In October 1793, Ferrand was in command of the entrenched camp at Maubeuge in the run up to the Battle of Wattignies. On 4 November 1793, he took over command of the Army of the Ardennes from Jean-Baptiste Jourdan when the latter took command of the Army of the North. Two months later, Jourdan was dismissed from that post, and Ferrand commanded the Army of the North from 7 January 1794 until Jean-Charles Pichegru arrived to take command on 8 February. Ferrand resumed command of the 2nd division and continued to serve in the Flanders Campaign of 1794, leading a wing at Beaumont, capturing Mons without a fight, and commanding the garrison at Brussels.

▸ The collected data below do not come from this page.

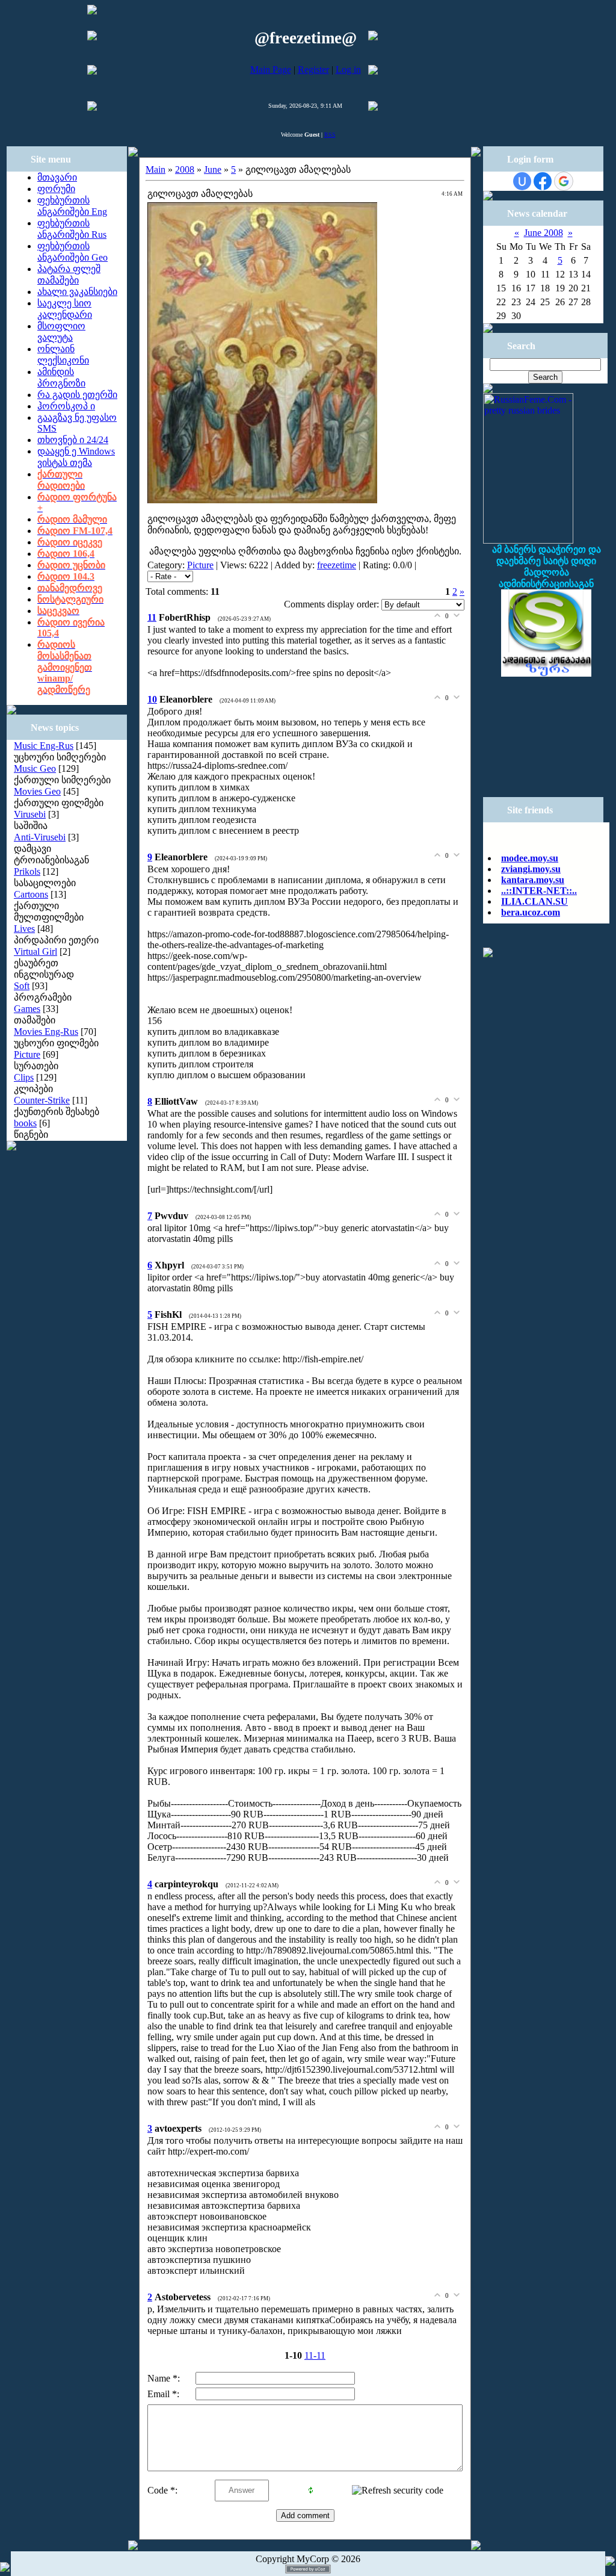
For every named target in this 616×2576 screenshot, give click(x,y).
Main (155, 169)
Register (313, 69)
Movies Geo (37, 791)
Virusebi (30, 814)
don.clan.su (524, 912)
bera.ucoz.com (530, 901)
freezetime (336, 565)
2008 (184, 169)
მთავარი (57, 177)
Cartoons (31, 894)
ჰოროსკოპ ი (66, 406)
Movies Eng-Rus (46, 1031)
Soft (21, 986)
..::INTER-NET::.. (539, 879)
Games (27, 1009)
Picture (27, 1054)
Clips (24, 1077)
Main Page (270, 69)
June (212, 169)
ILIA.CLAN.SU (534, 890)
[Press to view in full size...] (262, 500)
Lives (24, 928)
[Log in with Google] (563, 181)
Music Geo (35, 768)
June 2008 (543, 233)
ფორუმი (56, 189)
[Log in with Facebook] (543, 181)
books (25, 1123)
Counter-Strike (42, 1100)
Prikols (27, 871)
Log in (348, 69)
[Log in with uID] (522, 181)
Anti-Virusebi (40, 837)
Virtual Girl (35, 951)
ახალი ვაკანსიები (77, 292)
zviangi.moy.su (531, 857)
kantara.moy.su (532, 868)
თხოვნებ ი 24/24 (72, 440)
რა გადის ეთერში (77, 395)
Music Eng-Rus (43, 745)
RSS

The following year Ferrand transferred to the Army of the Rhine, where he was placed in command of the 6th Military Division at Besançon on 24 May 1795. Here he discovered a royalist plot aimed at inciting an uprising in Franche-Comté and surrendering Besançon to the Prince of Condé. However, on reporting the plot, he was himself denounced as a conspirator, dismissed from the army and imprisoned on 19 January 1796. His innocence was recognised and he was released, then reinstated by Lazare Carnot on 16 March 1795 only to retire five days later.

Ferrand served as mayor of Amance, Haute-Saône, and was elected to the Council of Five Hundred as deputy for Haute-Saône on 12 April 1797. He voted consistently with Pichegru and, suspected of royalism, had his election annulled in the Coup of 18 Fructidor on 4 September that year. He was given command of the 2nd Demi-Brigade of Veterans in Franche-Comté on 5 August 1800, and retired on 16 December 1802.

Jacques Ferrand died in Amance on .

The name "Ferrand" appears engraved on the north pillar of the Arc de Triomphe, and probably refers to Jacques Ferrand, though it may refer to General Jean Henri Becays Ferrand instead.